Synthetic Identity Theft:
Three Ways Synthetic Identities Are Created
October 28, 2014 | By Steven D’AlfonsoShare
Synthetic identity theft is fraud that involves the use of a fictitious identity. Identity thieves create new identities using a combination of real and fabricated information, or sometimes entirely fictitious information. Fraudsters use this fictitious identity to obtain credit, open deposit accounts and obtain driver’s licenses and passports.
Typically, fraudsters will use a real Social Security number (SSN) and pair it with a name not associated with that number. Fraudsters seek SSNs that are not actively being used, such as those of children and the deceased. In some cases, an identity fraudster may create a completely fake identity with a phony SSN, name and address. This would be categorized as synthetic identity fraud since there is no theft involved. For the purposes of this article, synthetic identity theft or fraud will be treated as the same.

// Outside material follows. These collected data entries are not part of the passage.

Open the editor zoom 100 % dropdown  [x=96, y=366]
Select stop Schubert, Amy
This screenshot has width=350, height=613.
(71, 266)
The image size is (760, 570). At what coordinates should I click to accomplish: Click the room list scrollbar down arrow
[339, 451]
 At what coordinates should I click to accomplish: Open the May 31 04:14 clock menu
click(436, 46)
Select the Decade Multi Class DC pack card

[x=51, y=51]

Why Is Synthetic Identity Theft Important?This type of theft has been emerging as a major fraud activity over the past five to seven years. The size of the synthetic identity theft business is estimated to be in the billions per year across North America. According to CBC, monthly case volumes are in the thousands as compared to five years ago, when they saw about 100 per month.The exponential growth of synthetic identity theft — and particularly its impact on children’s identities — will have distressing consequences for young individuals in the future. A study performed by Carnegie Mellon’s CyLab found that children’s SSNs are 51 times more likely to be used in a synthetic fraud scheme than those of adults for the population studied. While CyLab clearly stated its findings could not be extrapolated to the general population, the threat to children is evident.

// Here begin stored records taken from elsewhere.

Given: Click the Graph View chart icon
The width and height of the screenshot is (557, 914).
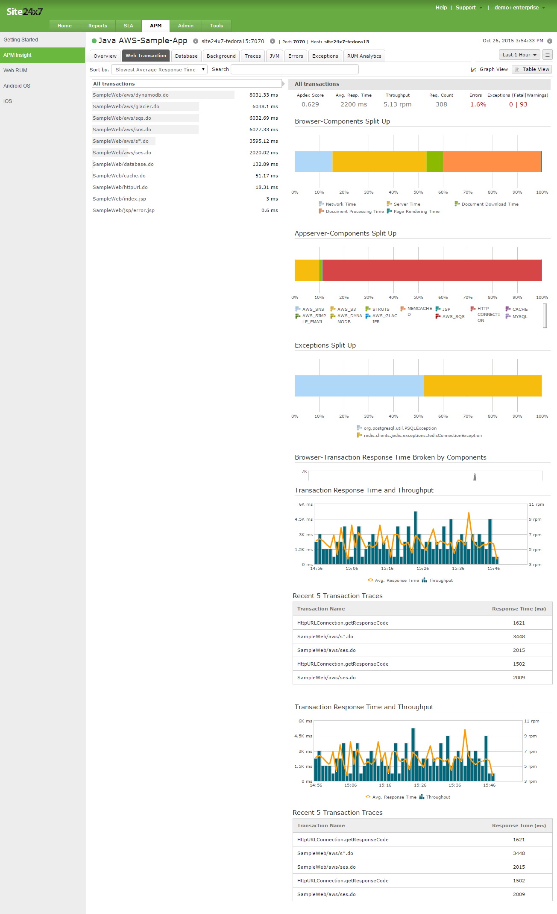Looking at the screenshot, I should point(474,70).
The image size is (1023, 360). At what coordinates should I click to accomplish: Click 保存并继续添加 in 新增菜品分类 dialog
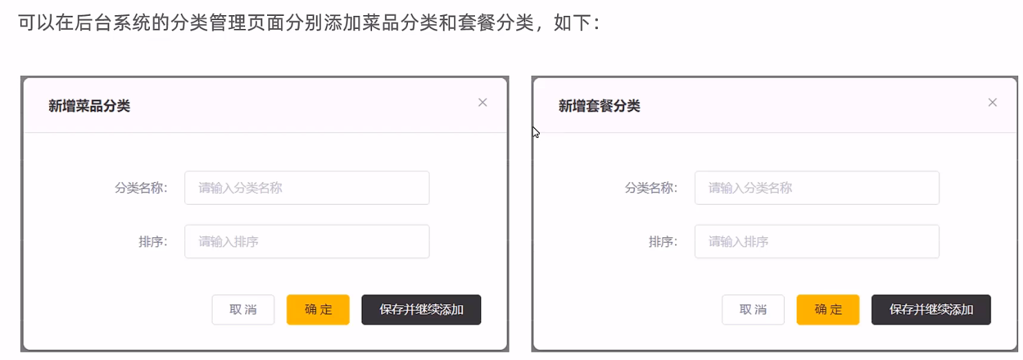click(421, 310)
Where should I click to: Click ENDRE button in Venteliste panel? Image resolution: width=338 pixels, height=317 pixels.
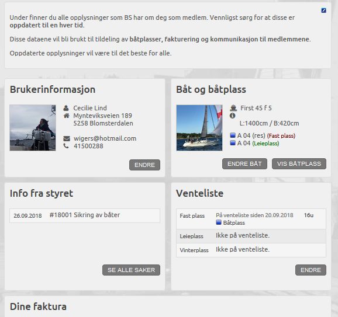pos(311,270)
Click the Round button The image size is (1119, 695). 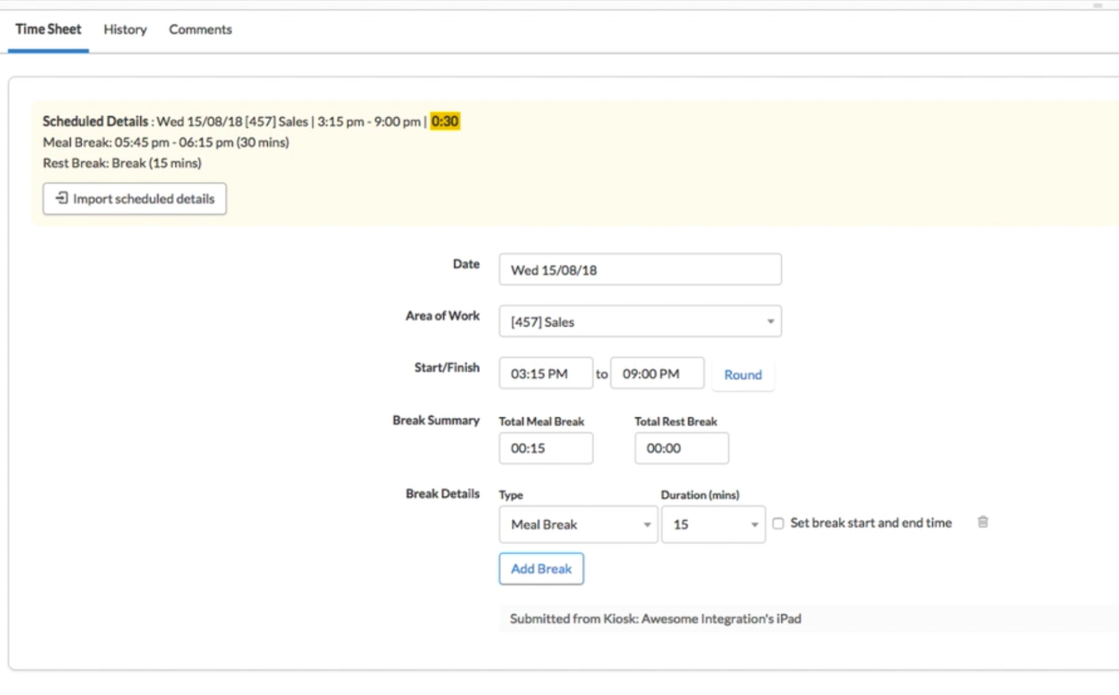tap(743, 375)
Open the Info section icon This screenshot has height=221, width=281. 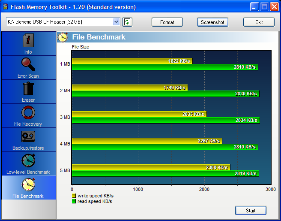coord(28,41)
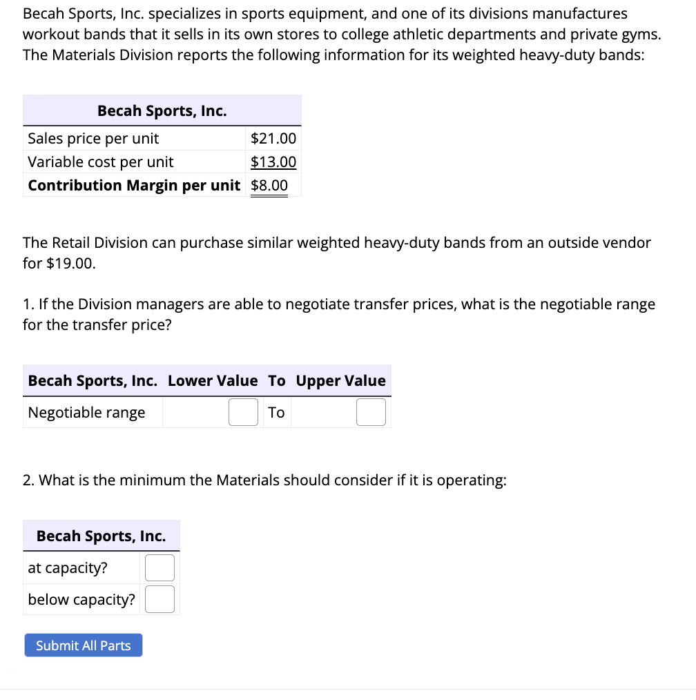This screenshot has height=700, width=696.
Task: Click the Upper Value input box
Action: click(x=371, y=411)
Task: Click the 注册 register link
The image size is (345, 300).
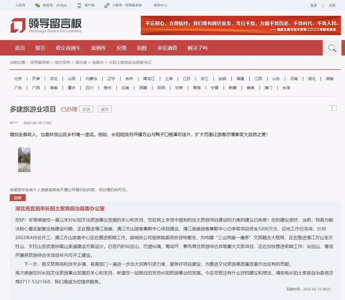Action: (332, 6)
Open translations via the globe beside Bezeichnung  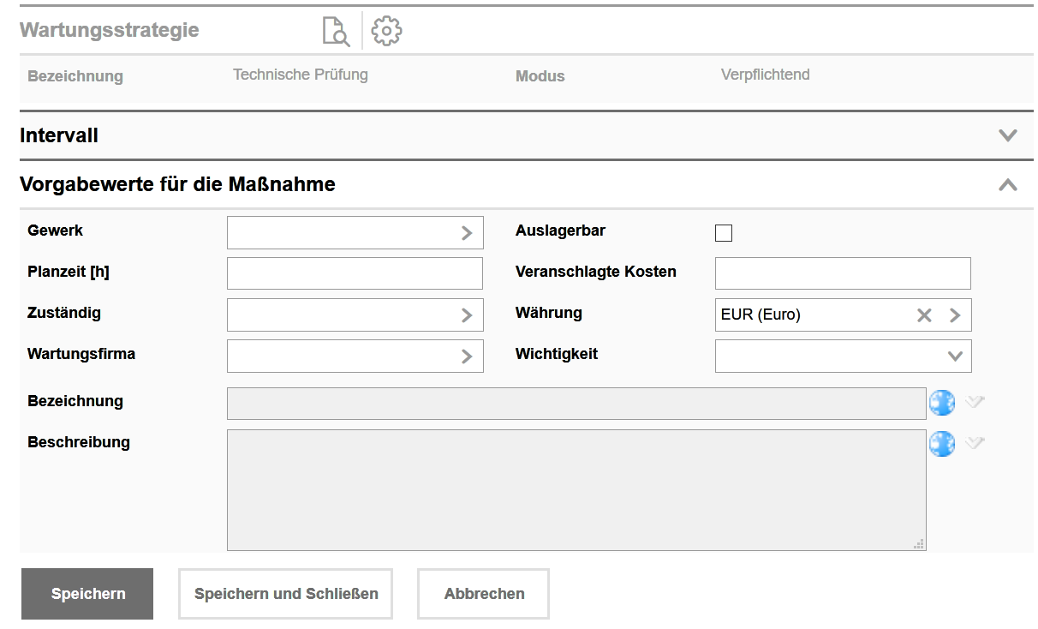click(942, 402)
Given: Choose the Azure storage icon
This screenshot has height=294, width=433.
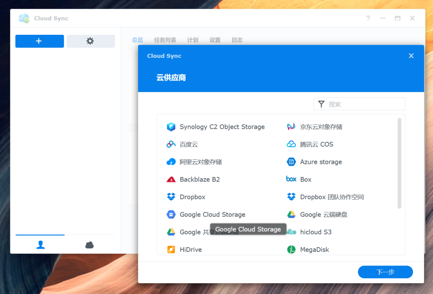Looking at the screenshot, I should (x=291, y=162).
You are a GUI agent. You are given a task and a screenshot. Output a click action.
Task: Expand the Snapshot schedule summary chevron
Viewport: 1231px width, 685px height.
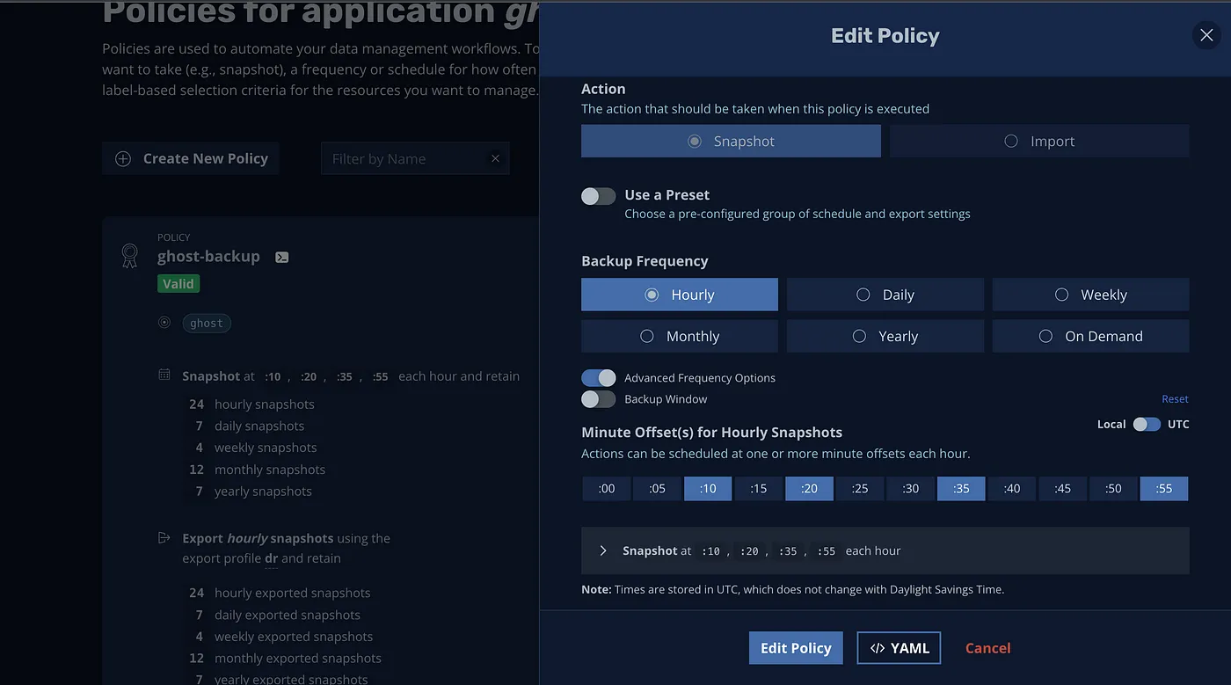coord(603,550)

Synthetic identity thieves target children’s SSNs because they are inactive and will generally remain unchecked for up to 18 years. Children generally have no public information associated with their SSN, making them a prime target. Unless a victimized minor’s parents are tipped off by a bill collector, the child begins receiving credit card offers in the mail or the child is denied a driver’s license or college loan, the fraud may not be discovered.The true impact of child identity theft, which has been increasing over the past 10 years, will be realized as the victimized youngsters approach college age, start applying for college aid or have difficulty getting their first jobs after high school when negative information appears in a company background screening.

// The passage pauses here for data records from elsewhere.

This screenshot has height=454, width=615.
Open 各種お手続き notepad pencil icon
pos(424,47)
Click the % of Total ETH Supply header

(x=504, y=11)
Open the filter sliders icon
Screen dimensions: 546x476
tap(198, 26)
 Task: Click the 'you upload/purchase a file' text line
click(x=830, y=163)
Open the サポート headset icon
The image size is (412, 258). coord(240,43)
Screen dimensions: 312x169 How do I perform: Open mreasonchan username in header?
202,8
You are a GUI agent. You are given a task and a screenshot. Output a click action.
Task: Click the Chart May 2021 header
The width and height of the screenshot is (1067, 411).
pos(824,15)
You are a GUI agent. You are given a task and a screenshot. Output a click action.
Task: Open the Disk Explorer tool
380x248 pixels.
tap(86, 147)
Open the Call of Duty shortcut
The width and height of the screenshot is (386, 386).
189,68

How a Credit File Is Created
It’s important to understand how a credit file is created prior to delving into the ways in which cybercriminals manipulate the system to their advantage.Credit history is compiled and maintained by credit reporting agencies (CRAs) or credit bureaus. There are three major CRAs in the United States: Equifax, TransUnion and Experian. These agencies collect consumer credit history from credit card companies, banks, mortgage companies and other creditors to create an in-depth credit report.
Whenever a consumer completes an application for a credit card or loan of some type, all the application information is sent to the CRAs. CRAs gather the applicant’s personally identifiable information and determine whether a credit report exists. They also scour public records for financial information such as court records from bankruptcies and foreclosures. If no matches are found, the CRAs must keep a record of the inquiry by establishing a credit file. If a match is found, the credit file information is returned to the lender for it to make a credit decision.The key concept to understand is that any credit request submitted to a CRA will create a credit file if none existed prior to the request.
Every month, lending institutions and other creditors send updated consumer credit information to the CRAs. This information includes how much individual consumers owe and whether they make their payments on time.There are two kinds of inquiries: hard and soft. Hard inquiries are requests made by institutional creditors such as credit card companies, mortgage lenders, retail companies and landlords for rental applications. Soft inquiries are made by the consumer or by an employer as part of an employment background screening.
Negative events such as bankruptcies, foreclosures and charge-offs stay on credit reports for seven to 10 years, while positive events such as on-time mortgage payments, can stay on even longer.
There are three main ways in which identity fraudsters exploit the credit process to establish synthetic identities and execute frauds: apply for credit directly with a lender, use the authorized user provision of most credit card accounts or through a data-furnisher scheme.
Applying for Credit Fraudsters will create a synthetic ID and build a credit profile by directly applying for credit with a lender such as a credit card issuer. The initial application will be declined, but a new credit file will be established as a result.With the newly established credit file, the fraudster will then apply for credit with a credit card issuer. When the card company runs a credit inquiry, the CRA will return information to the card company that a profile does exist.
The profile will not have any credit history associated with it, though the fraudsters typically target card issuers that offer credit lines of $300 to $500 to applicants with no history.Armed with a new credit account, the fraudster will legitimately use the credit account and make payments to establish good history. The fraudster will leverage the positive credit history to obtain more credit cards, retail store credit accounts and car loans.The process is straightforward and easy to execute, but it is less favorable because of the time it takes to build a solid credit profile.